Coloradoan continues to ignore FEC's clearance of Paccione; Tribune reported it after Colorado Media Matters item

››› ››› MEDIA MATTERS STAFF

Following a September 5 Colorado Media Matters item documenting the failures of the Greeley Tribune and the Fort Collins Coloradoan to report that Rep. Angie Paccione (D) was cleared of a Republican complaint filed with the Federal Election Commission (FEC), the Tribune published an article reporting the matter. The Tribune and Coloradoan previously had published stories covering the complaint against Paccione, but neither had reported she had been cleared.

Following a September 5 Colorado Media Matters item documenting the failures of the Greeley Tribune and the Fort Collins Coloradoan to report that 4th Congressional District candidate Rep. Angie Paccione (D) was cleared of a Republican complaint filed with the Federal Election Commission (FEC), the Tribune published an article reporting the matter. As Colorado Media Matters noted, the Tribune and Coloradoan previously had published stories covering the complaint against Paccione, but neither had reported she had been cleared. As of its September 7 issue, the Coloradoan still had not reported that the complaint has been dismissed.

On August 30, the Rocky Mountain News website ran an Associated Press story noting that the FEC cleared the Paccione campaign of campaign fraud charges. The AP story also was published August 31 on the website of the Boulder Daily Camera.

The Tribune posted the AP story on its website on the evening of September 6. The AP story reported that the FEC "recently" cleared "Paccione of charges that she improperly offered potential campaign donors gifts" and that the FEC "dismissed the matter, saying Paccione took immediate action to retract the offer." The article also noted that, "Paccione's campaign spokesman James Thompson said the charges were politically motivated and the FEC decision proves they were 'frivolous'."

On April 13, the Tribune reported (registration required) that, "Ron Buxman, 50, of Greeley filed [a] complaint with the Federal Election Commission to protest e-mails that promised free vacations to campaign contributors." The article noted that Paccione said the emails were sent out by "a misguided staff member" and that she wasn't alerted to the emails "until after they'd been sent." The article also noted that Buxman is "vice president of the Weld County Republicans" and his family has donated $1,650 to Paccione's Republican opponent, U.S. Rep. Marilyn Musgrave.

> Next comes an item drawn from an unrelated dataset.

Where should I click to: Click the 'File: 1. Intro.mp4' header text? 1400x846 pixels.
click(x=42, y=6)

According to the FEC, the complaint about an allegedly illegal email was dismissed July 14. In an August 28 statement, the FEC wrote, "Once she [Paccione] learned of the e-mail's existence, she sent a follow-up e-mail roughly three hours and forty-five minutes later retracting the first e-mail. In light of the action taken by the respondents and the fact that the offer never came to fruition, the Commission exercised its prosecutorial discretion and dismissed the matter."

Colorado Media Matters noted on September 5 that neither the Coloradoan nor the Tribune had covered the story despite having reported allegations that led to the complaint.

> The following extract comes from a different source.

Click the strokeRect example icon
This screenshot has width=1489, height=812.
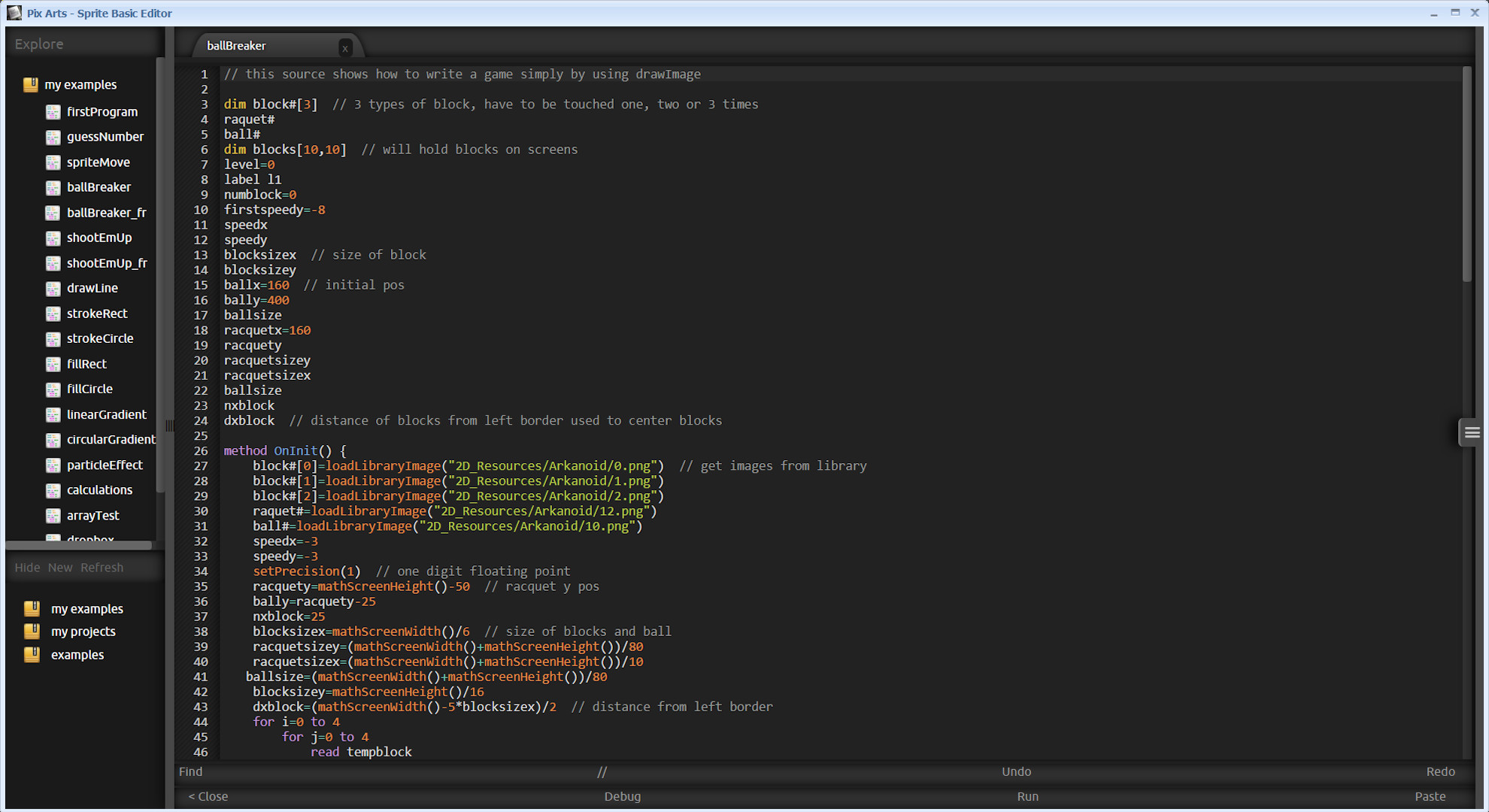[53, 314]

As of September 7, the Coloradoan still had not reported that the Paccione campaign was cleared of the fraud allegations, despite reporting that Musgrave called the email "some of the worst political corruption she has seen in state politics," according to a February 25 article in the Coloradoan by reporter Lindsay Renick Mayer. The article further reported that:

The dispute surrounds [an email] brochure that offers rewards to fundraising teams involved in Paccione's campaign. According to the brochure - which Paccione said was a draft that hadn't yet received her approval - the reward for the second-place team is a day at the statehouse and an introduction on the House floor.

Such introductions are traditional and allow members to introduce constituents during the first half hour of every session in the House.

From the September 5 AP article in the Greeley Tribune:

The Federal Election Commission recently cleared Colorado Democratic congressional hopeful Angie Paccione of charges that she improperly offered potential campaign donors gifts -- including trips to Washington for her swearing-in ceremony.

[...]

Republicans complained to the FEC that the Paccione campaign sent an illegal e-mail in February offering trips, dinners and other prizes in exchange for donations of $5,000 or more. Such an offer is illegal, the complaint contended.

The FEC dismissed the matter, saying Paccione took immediate action to retract the offer. According to a statement from the FEC, Paccione and her campaign had not authorized the e-mail messages. She also sent an e-mail correcting the situation less than four hours after learning about it.

State House leaders dismissed a similar ethics complaint against Paccione earlier this year, saying there was no evidence she abused her office by offering prizes for contributions to her congressional campaign, including an introduction on the state house floor.

Paccione's campaign spokesman, James Thompson, said the charges were politically motivated and the FEC decision proves they were "frivolous."